- _What the exercise asks_
For the entries below, return every line from the top through the line with "Click the dashed green square on the left" exactly as it stands, omitting pictures.

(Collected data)
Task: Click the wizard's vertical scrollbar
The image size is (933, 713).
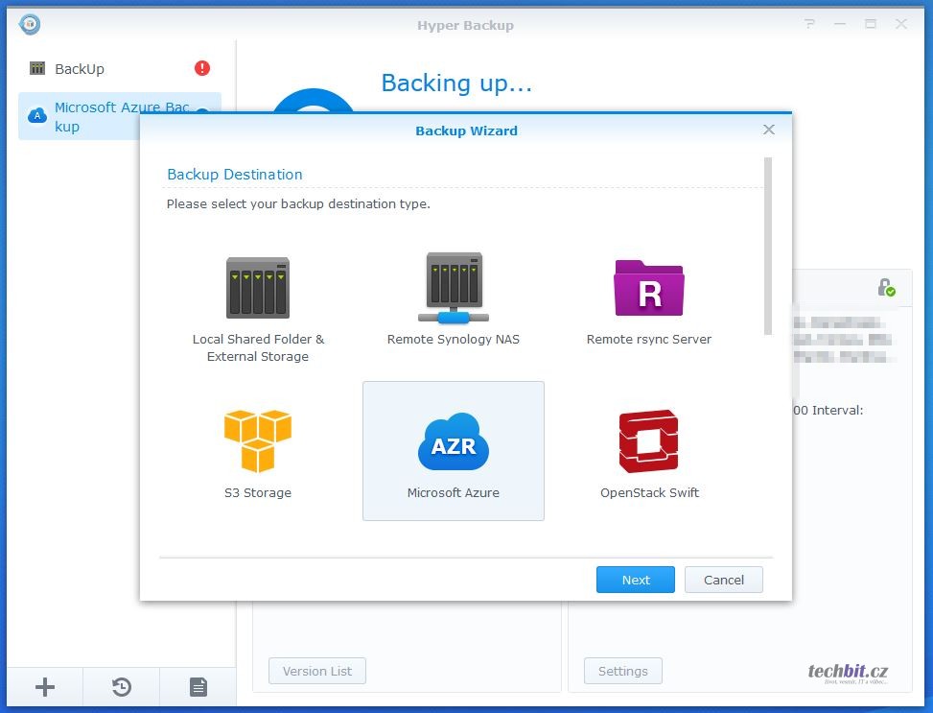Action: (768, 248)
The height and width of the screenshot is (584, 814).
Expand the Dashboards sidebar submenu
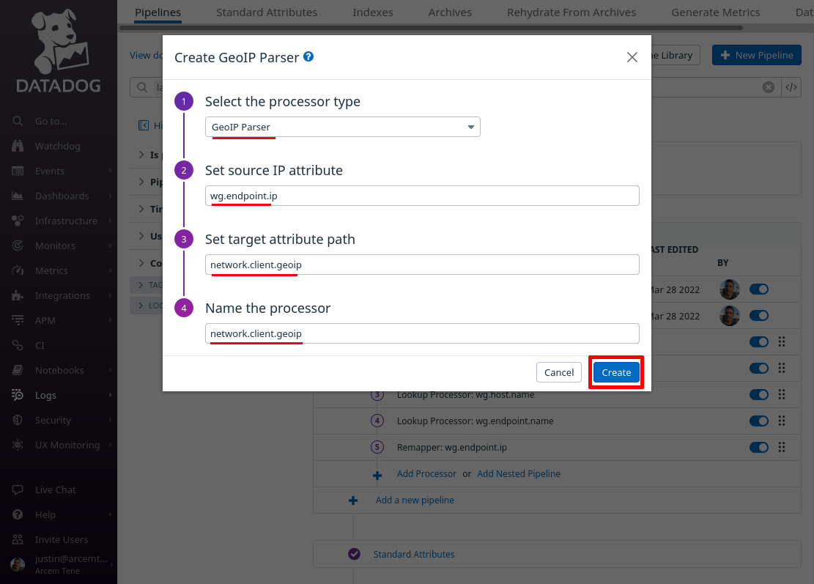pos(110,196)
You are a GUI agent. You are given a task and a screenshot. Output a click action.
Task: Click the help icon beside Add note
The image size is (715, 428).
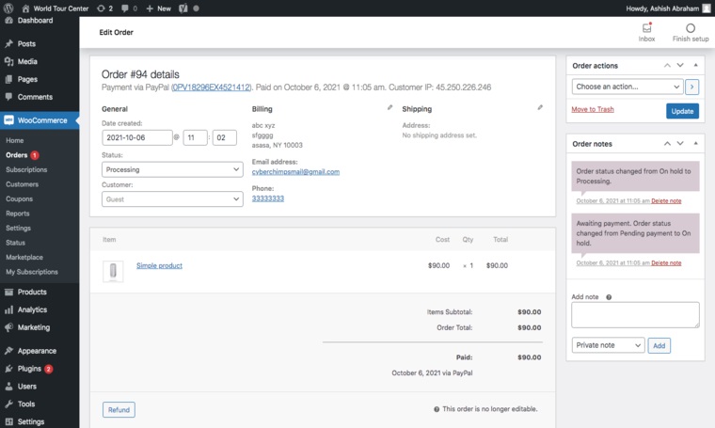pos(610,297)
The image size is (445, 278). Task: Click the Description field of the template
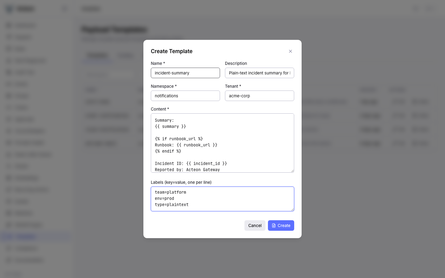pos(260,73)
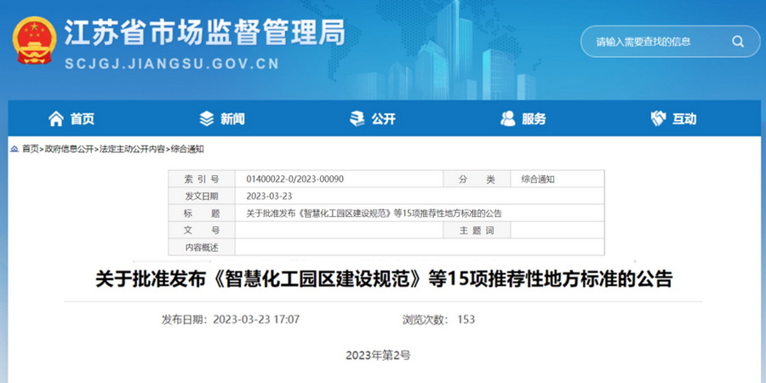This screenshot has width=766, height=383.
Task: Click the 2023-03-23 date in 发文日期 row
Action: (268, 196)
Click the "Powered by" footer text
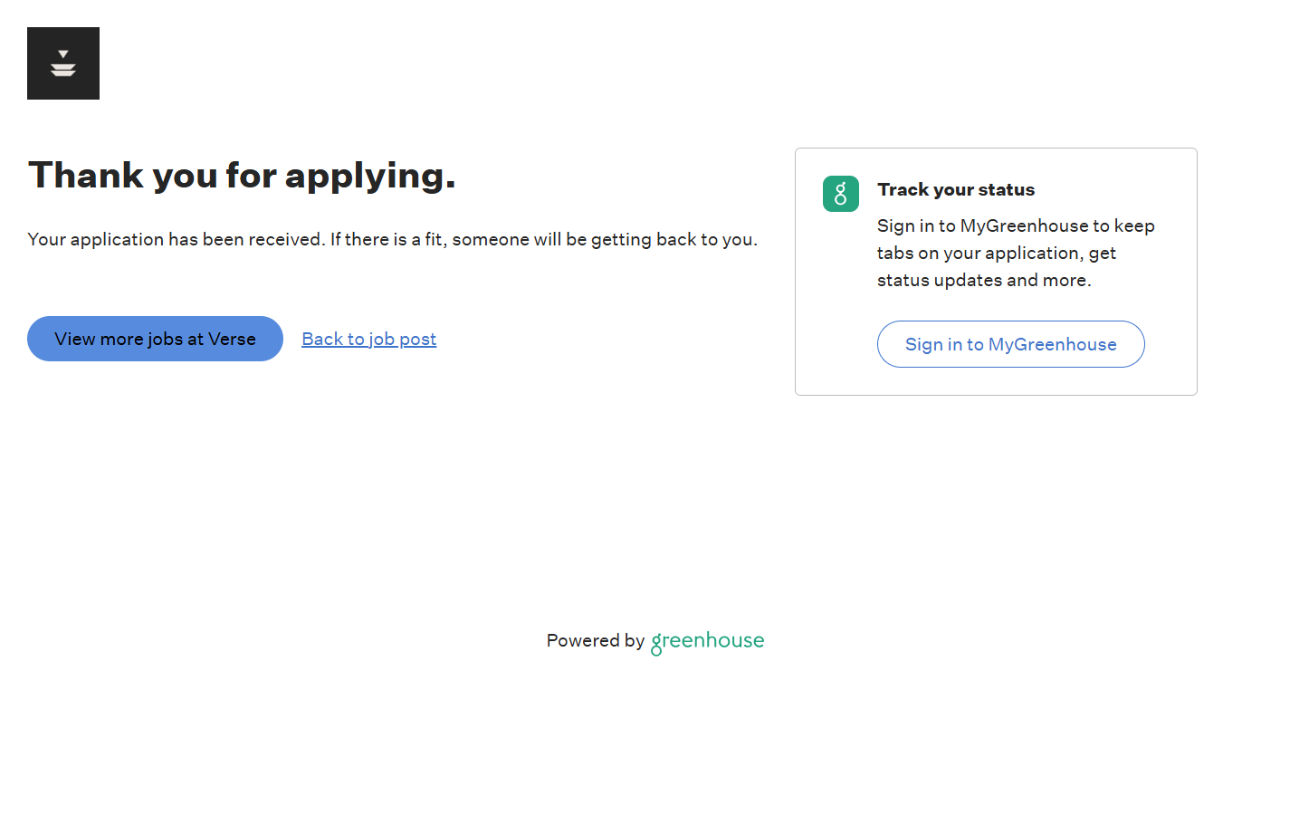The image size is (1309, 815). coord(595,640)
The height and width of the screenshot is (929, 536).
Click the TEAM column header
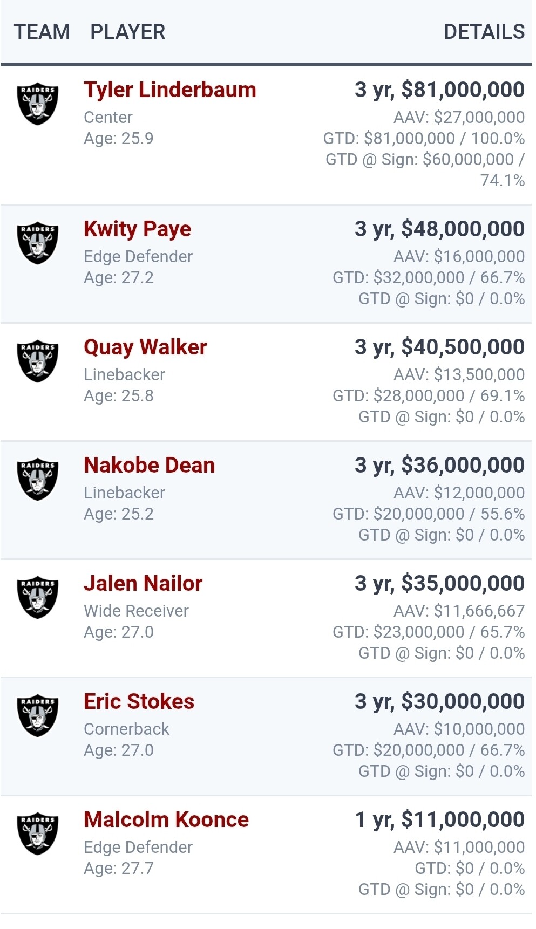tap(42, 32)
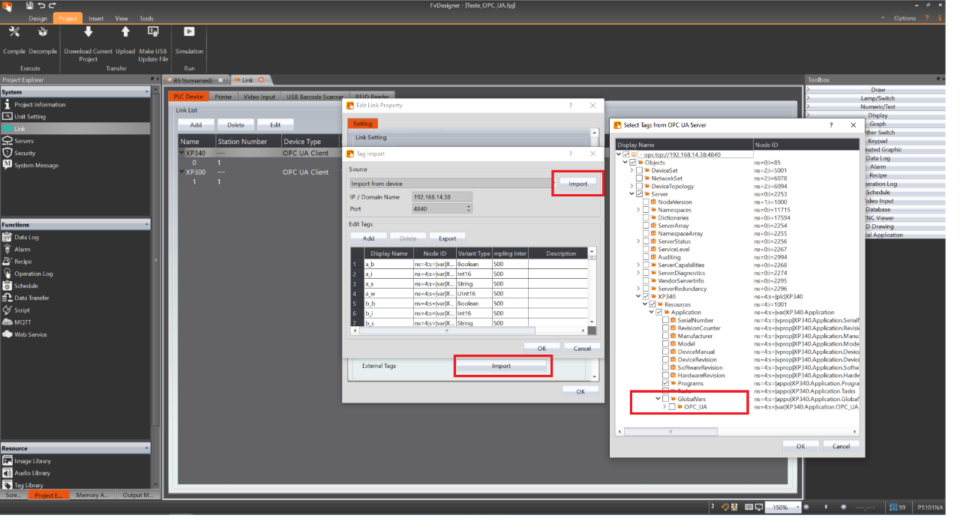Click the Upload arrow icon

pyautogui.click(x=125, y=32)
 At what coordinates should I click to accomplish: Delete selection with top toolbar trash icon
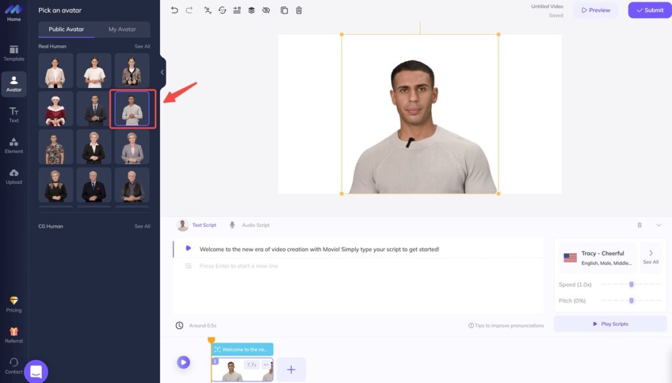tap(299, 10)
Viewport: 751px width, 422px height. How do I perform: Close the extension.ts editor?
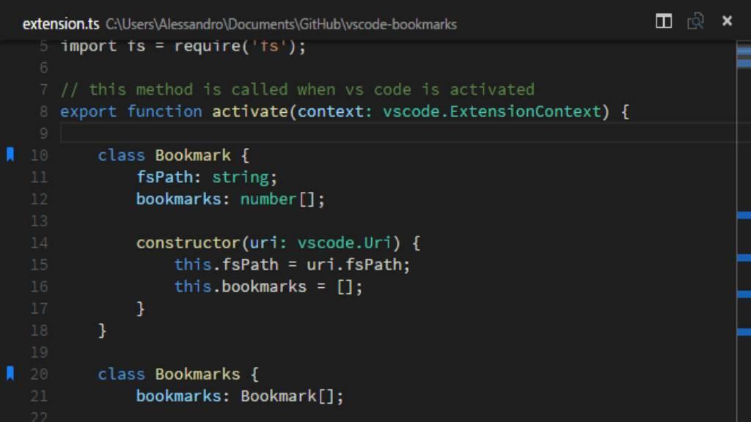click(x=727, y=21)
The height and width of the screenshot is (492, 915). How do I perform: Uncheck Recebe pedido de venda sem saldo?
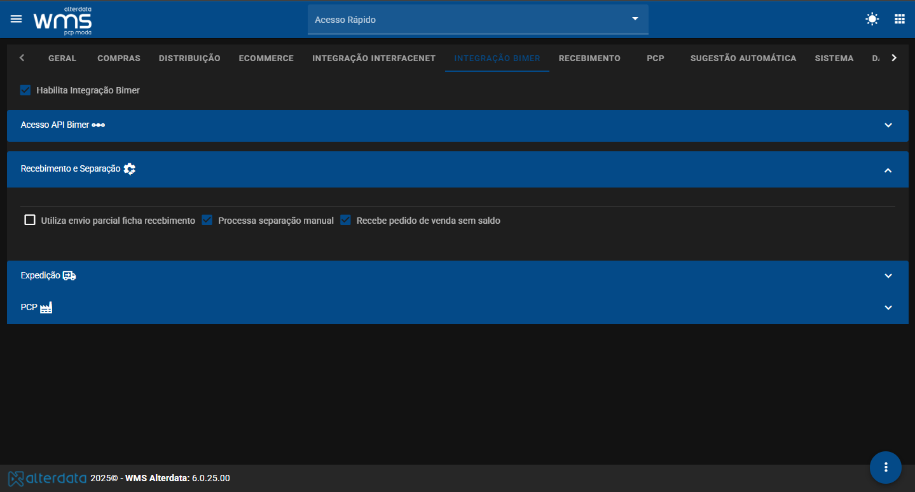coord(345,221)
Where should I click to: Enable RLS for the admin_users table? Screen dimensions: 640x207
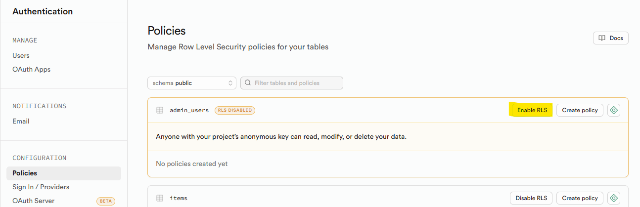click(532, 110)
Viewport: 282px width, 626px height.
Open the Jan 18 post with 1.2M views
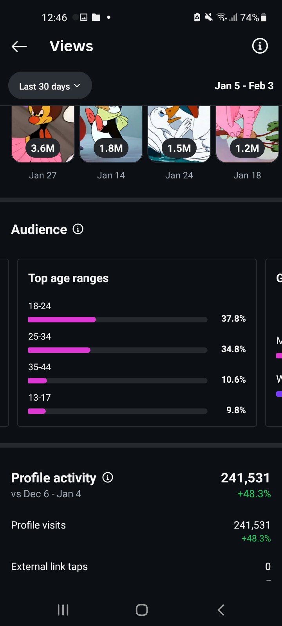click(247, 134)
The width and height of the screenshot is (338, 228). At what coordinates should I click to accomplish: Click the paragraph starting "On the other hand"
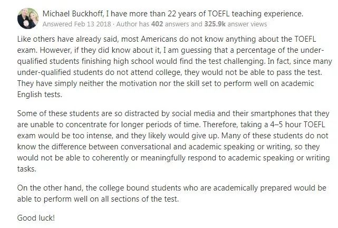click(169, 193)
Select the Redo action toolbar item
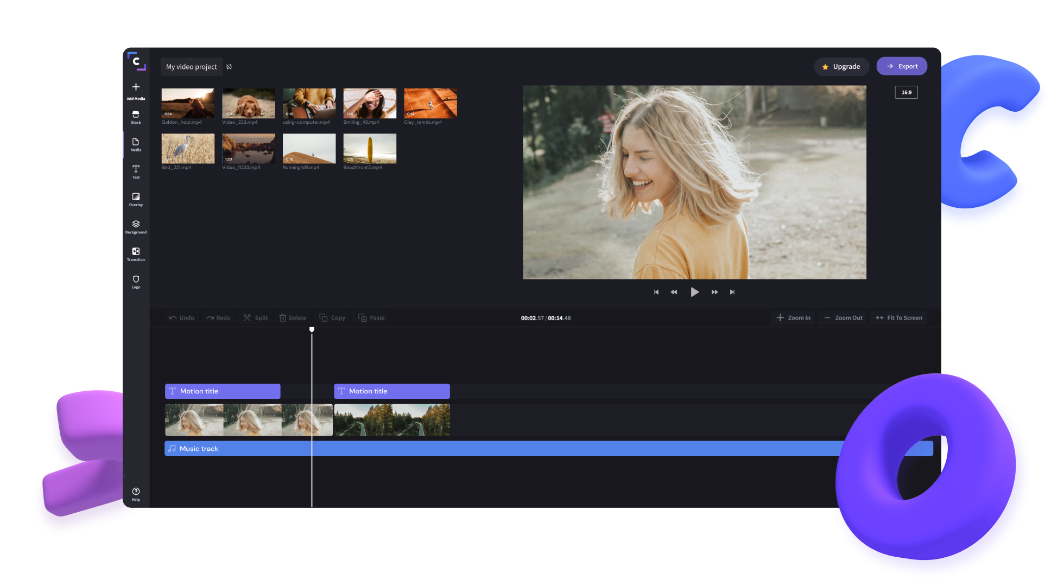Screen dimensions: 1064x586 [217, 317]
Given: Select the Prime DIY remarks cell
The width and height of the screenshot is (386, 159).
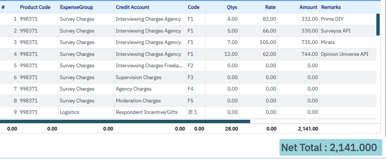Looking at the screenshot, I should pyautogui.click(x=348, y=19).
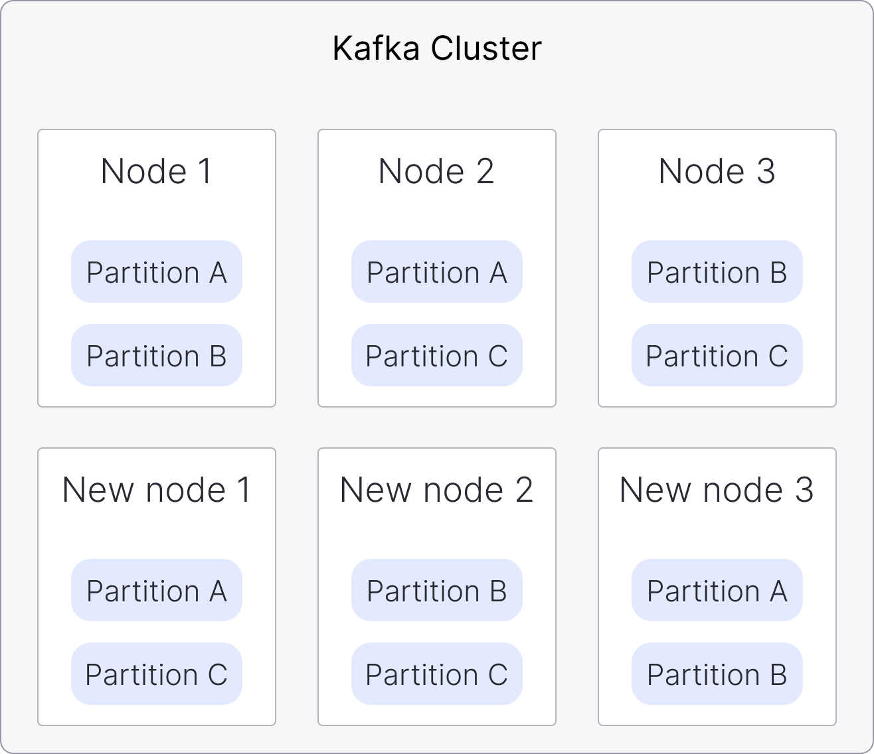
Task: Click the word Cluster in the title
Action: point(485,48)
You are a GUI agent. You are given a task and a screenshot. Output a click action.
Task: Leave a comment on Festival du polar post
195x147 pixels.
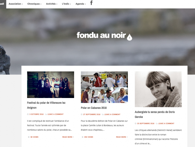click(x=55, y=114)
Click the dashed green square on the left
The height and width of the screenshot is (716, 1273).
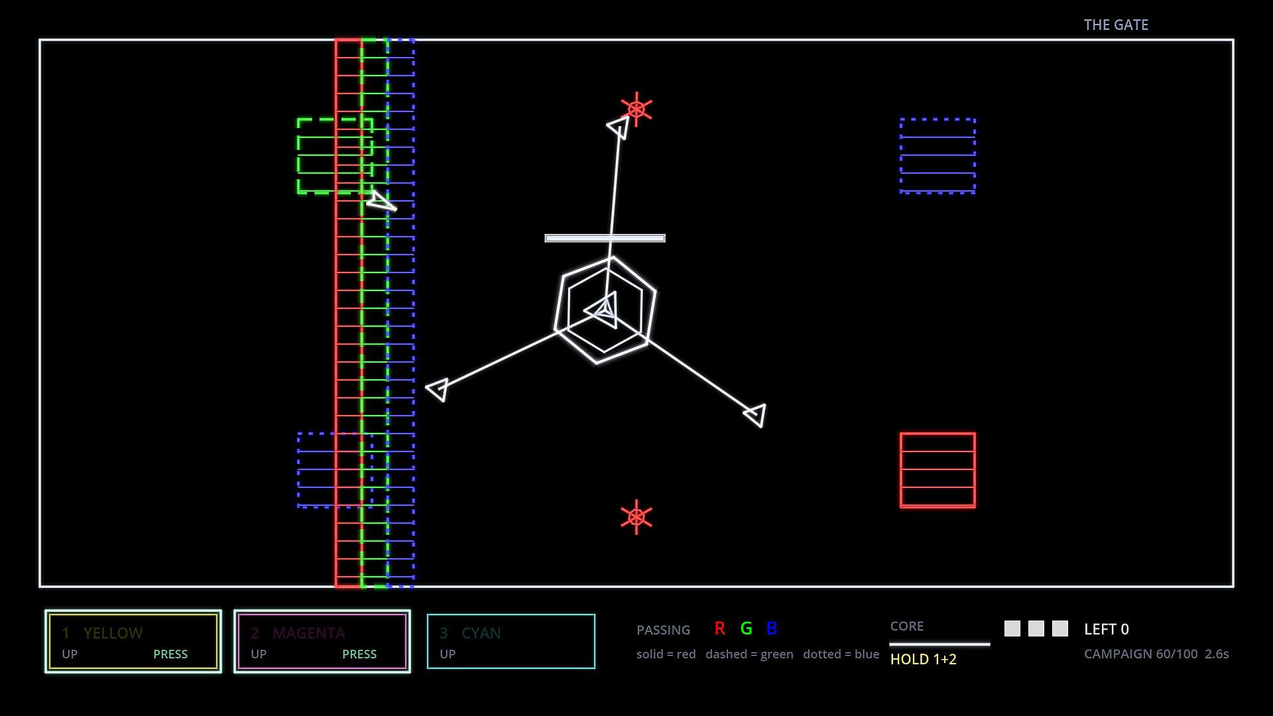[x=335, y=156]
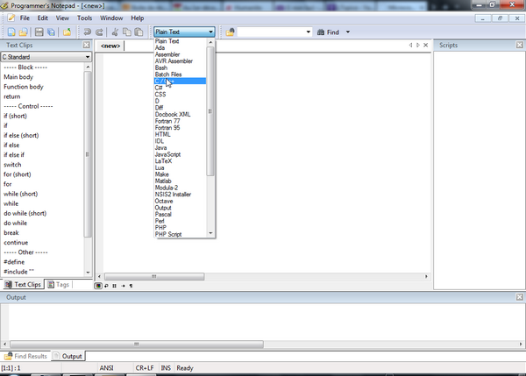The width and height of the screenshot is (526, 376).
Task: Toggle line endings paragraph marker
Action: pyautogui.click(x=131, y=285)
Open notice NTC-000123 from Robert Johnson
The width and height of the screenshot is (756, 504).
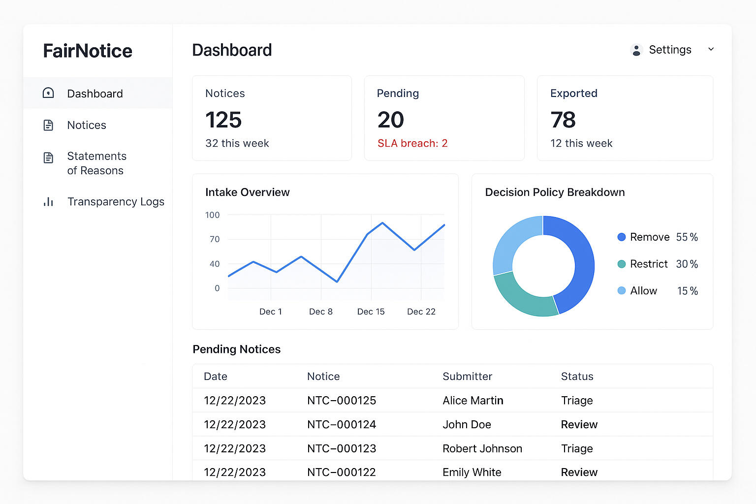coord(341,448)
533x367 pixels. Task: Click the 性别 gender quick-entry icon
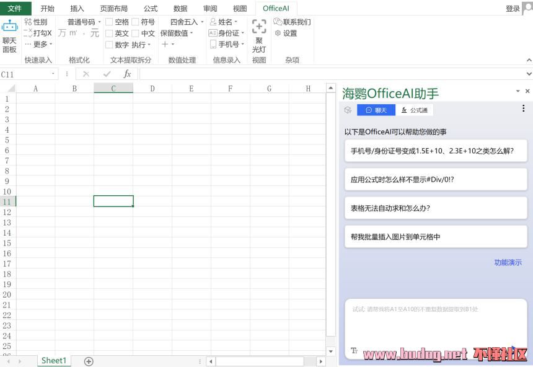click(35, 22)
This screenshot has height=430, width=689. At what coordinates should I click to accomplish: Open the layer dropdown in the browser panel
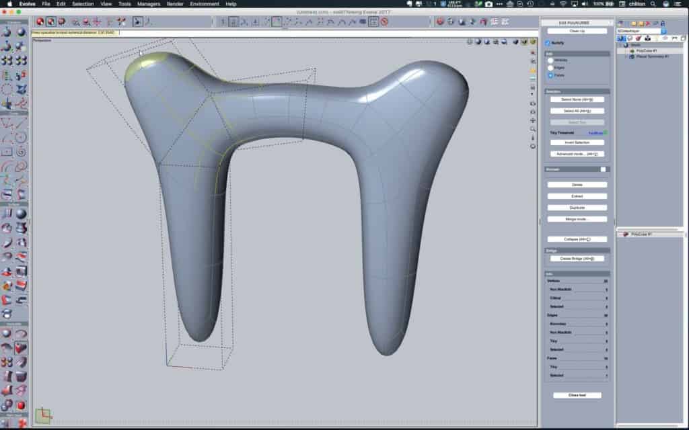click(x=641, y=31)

- _Exercise response_
Task: Click the wizard's vertical scrollbar
The image size is (933, 713).
Action: (768, 248)
The height and width of the screenshot is (584, 814).
Expand the Dashboards sidebar submenu
pos(110,196)
You are a GUI agent. You are given a task and a screenshot. Output a click action.
Task: Click the help icon beside Add note
The image size is (715, 428).
pos(610,297)
The image size is (445, 278). Task: Click the Description field of the template
pos(260,73)
This screenshot has width=766, height=383.
Task: Click the 2023-03-23 date in 发文日期 row
Action: (268, 196)
Click the "Powered by" footer text
The image size is (1309, 815). coord(595,640)
The height and width of the screenshot is (929, 536).
Click the TEAM column header
tap(42, 32)
Click the Upload arrow icon

pyautogui.click(x=125, y=32)
 At what coordinates should I click to accomplish: Delete selection with top toolbar trash icon
tap(299, 10)
Viewport: 751px width, 422px height. How do I perform: Close the extension.ts editor?
click(x=727, y=21)
The height and width of the screenshot is (492, 915). How do I perform: Uncheck Recebe pedido de venda sem saldo?
coord(345,221)
Where should I click to: Enable RLS for the admin_users table? Screen dimensions: 640x207
click(532, 110)
Viewport: 282px width, 626px height.
Open the Jan 18 post with 1.2M views
click(247, 134)
The width and height of the screenshot is (338, 228). At what coordinates should I click to accomplish: Click the paragraph starting "On the other hand"
click(169, 193)
Select the Redo action toolbar item
Screen dimensions: 1064x586 [217, 317]
Given: Select the Prime DIY remarks cell
The width and height of the screenshot is (386, 159).
Looking at the screenshot, I should pyautogui.click(x=348, y=19).
Task: Click the word Cluster in the title
Action: point(485,48)
You are a GUI agent. You are given a task and a screenshot. Output a click action.
Task: Leave a comment on Festival du polar post
195x147 pixels.
click(x=55, y=114)
Click the dashed green square on the left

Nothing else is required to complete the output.